## REQUIRED WORK
(1) In the kernel bug thread, which Fedora release was the problem originally reported against in the RedHat BZ?
(2) Proceed with the kernel bug thread, writing the next reply after its final line.

## PASSAGE
----
Created attachment 257635 [details]
Several bug dumps. Some are tainted but I've reproduced it without tainting too
I originally reported this in the RedHat BZ against Fedora 26 (#1473242) but was asked to report it upstream.
I originally noticed it when performing backups using rsync, but it seems to related to doing heavy disk/memory I/O. Originally I was backing up to and from an ext4 file system on top of LUKs and LVM but the problem also occurs with XFS and without LVM or LUKs. It also occurs when simply using cp. This has been happening for sometime... perhaps since the 4.9 or 4.10 series of kernels under F25.
I have changed all sorts of BIOS settings, hard disks, disabled swap as well as performed firmware level tests on each HD. I've also used memtest which has shown no memory errors.
Created attachment 257637 [details]
Output of various hardware cmds, /proc/meminfo, dmidecode, dmesg etc
Is there anything else I can provide to assist this bug?
Kernel is a bit old for us and it's unclear what changes RH have applied.
Do you know what line mm/page_alloc.c:1877 refers to in that kernel? In my vanilla 4.11 tree that line is blank.
Created attachment 257779 [details]
'Patched' page_alloc.c from RH kernel 4.11.10-300
Thanks Andrew. I've uploaded the corresponding page_alloc.c and the referenced line (1877) appears to be
VM_BUG_ON(page_zone(start_page) != page_zone(end_page));
If preferred I can see if I can try and reproduce the issue from the vanilla kernel F26 RPMs produced here?
Created attachment 257799 [details]
Oops trace - reproduced with kernel 4.12.4
Hopefully reproducing it with the vanilla 4.12.4 kernel helps. There's two traces in the file, the second one is tainted but the first is repeated without tainting the kernel.
I'm seeing this exact same bug bug on Fedora 24 4.11.12-100.fc24.x86_64, but the page_alloc.c line number is the same. It occurs soon after a nightly scan starts. A Windows PC is setup to index everything using smb via samba on the Linux box at 3am (don't laugh at me, it's not my box/choice!). System crashes with this kernel bug every couple of weeks. So it's pretty much identical to yours (heavy I/O, etc).
Strangely, the same box didn't have this bug when we were using the i686 32-bit PAE kernel, but we recently "upgraded" the box to 64-bit x86_64 kernel and userspace, and then this bug cropped up.
The box is a normally reliable Xeon server with ECC RAM. Normally I would bisect here, but I can't bisect between 32/64 and I don't have a known "good" 64-bit version, so I'm a bit stymied. Ian, maybe you can bisect?
----
## DATA PROVIDED
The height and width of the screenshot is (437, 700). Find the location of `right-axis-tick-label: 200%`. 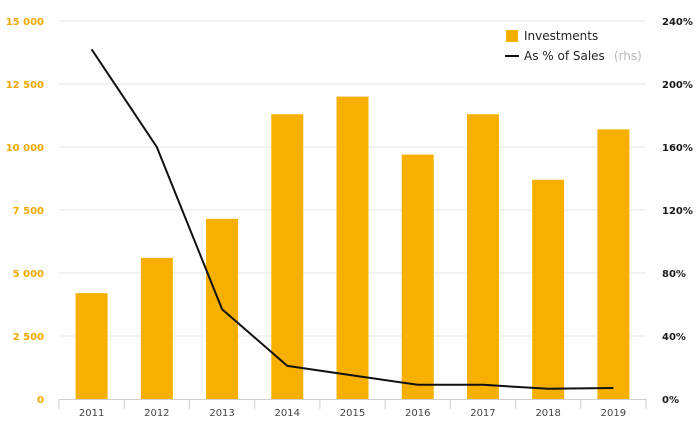

right-axis-tick-label: 200% is located at coordinates (678, 86).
----
## EXPECTED OUTPUTS
(1) Fedora 26

(2)
Ian: as for your taint, we were having problems with the e1000e driver complaining on this same box: search your logs for "Detected Hardware Unit Hang". That error was causing the kernel to taint. We solved it with some ethtool options, and now we're not tainted anymore when your bug hits. If you want I can direct you to the other bz for it. And since we mitigated the e1000e bug we seem to get hangs less often, but they are still present.
(In reply to Trevor Cordes from comment #8)
> Strangely, the same box didn't have this bug when we were using the i686
> 32-bit PAE kernel, but we recently "upgraded" the box to 64-bit x86_64
> kernel and userspace, and then this bug cropped up.
Out of curiosity, how much RAM do you have? I've noticed it's much more likely to Oops when running on a LUKS volume too.
> The box is a normally reliable Xeon server with ECC RAM. Normally I would
> bisect here, but I can't bisect between 32/64 and I don't have a known
> "good" 64-bit version, so I'm a bit stymied. Ian, maybe you can bisect?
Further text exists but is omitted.